Document passage:
In the user portrait scenario, many tags are usually developed. As a qualifier, each tag needs to be offline after some tags are no longer in use. However, the delete related api provided by hbase can only be used for a single line. It is not easy to clean up all the data of a qualifier. Here we provide an implementation scheme based on coprocessor;
hbase provides the following five hook s for the compact process to embed custom code:
- preCompactSelection
- postCompactSelection
- preCompactScannerOpen
- preCompact
- postCompact
preCompact will be called before reading the data after storeScanner is created, so the idea here is to proxy scanner, create a new scanner to implement its next method, and then process the raw data read.

Given entries:
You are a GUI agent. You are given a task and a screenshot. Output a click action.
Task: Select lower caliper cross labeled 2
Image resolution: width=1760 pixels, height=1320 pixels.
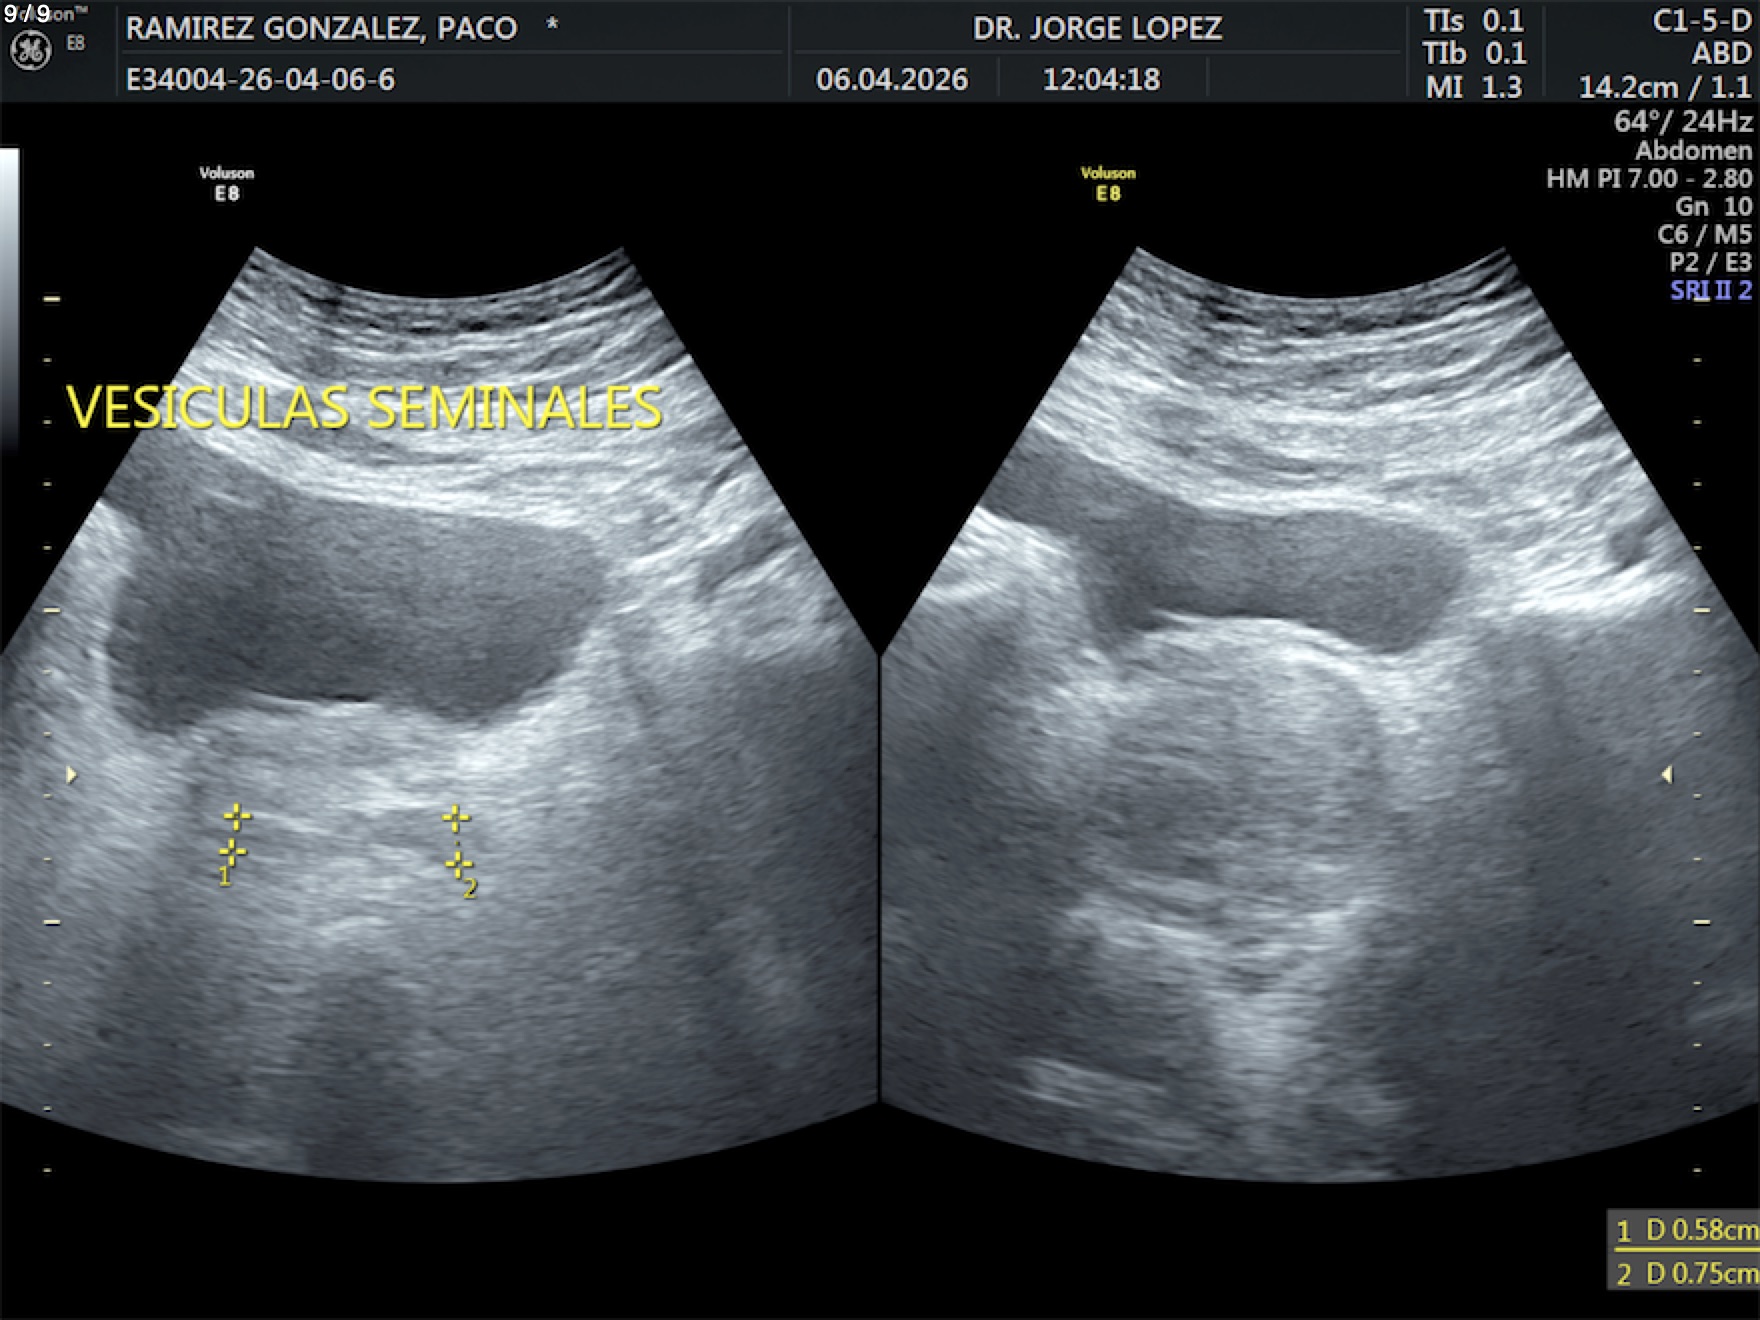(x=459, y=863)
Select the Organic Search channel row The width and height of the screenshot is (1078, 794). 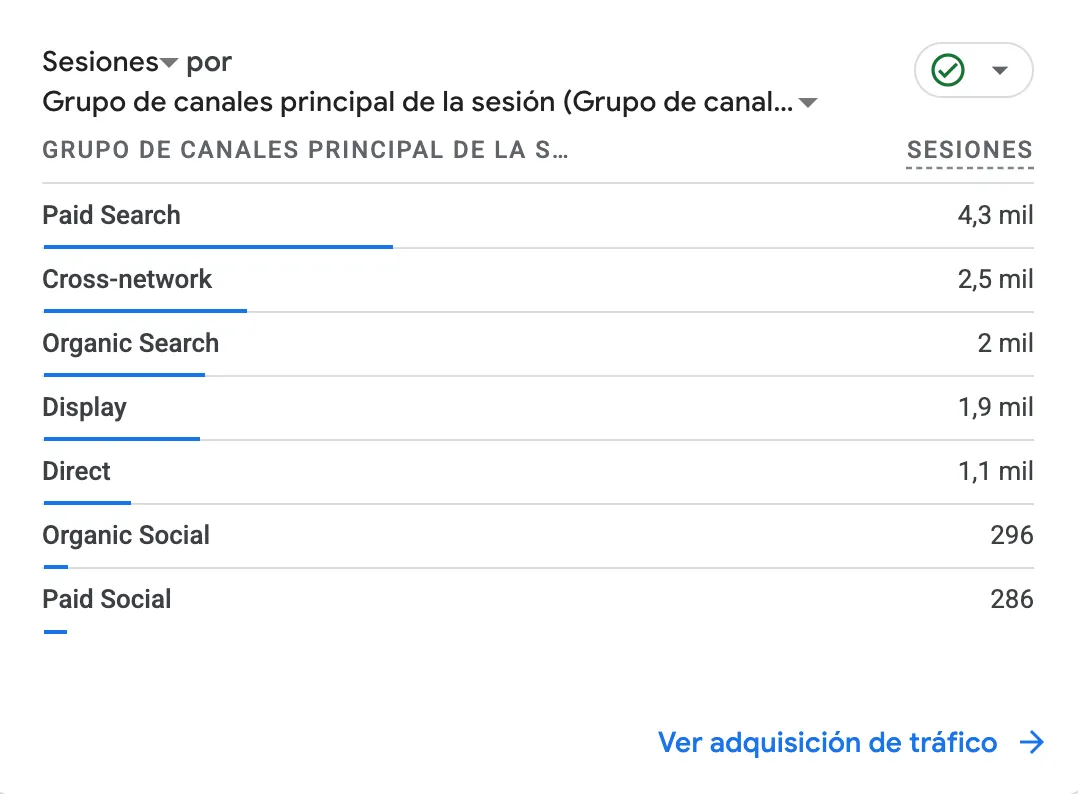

Set tasks:
**A)** Answer these questions about the HBase passage, one line each:
(i) What limitation does the passage state for the delete-related API that HBase provides?
(ii) How many hooks does HBase provide for embedding custom code in the compact process?
(iii) According to the passage, when is preCompact called?
**B)** Repeat the part of the HBase passage that opens with the words containing "In the user" and closes with "raw data read.".
The data above is separate material from the HBase passage.

Solutions below:
**A)**
(i) It can only be used for a single line.
(ii) Five.
(iii) Before reading the data, after storeScanner is created.

**B)**
In the user portrait scenario, many tags are usually developed. As a qualifier, each tag needs to be offline after some tags are no longer in use. However, the delete related api provided by hbase can only be used for a single line. It is not easy to clean up all the data of a qualifier. Here we provide an implementation scheme based on coprocessor;
hbase provides the following five hook s for the compact process to embed custom code:
- preCompactSelection
- postCompactSelection
- preCompactScannerOpen
- preCompact
- postCompact
preCompact will be called before reading the data after storeScanner is created, so the idea here is to proxy scanner, create a new scanner to implement its next method, and then process the raw data read.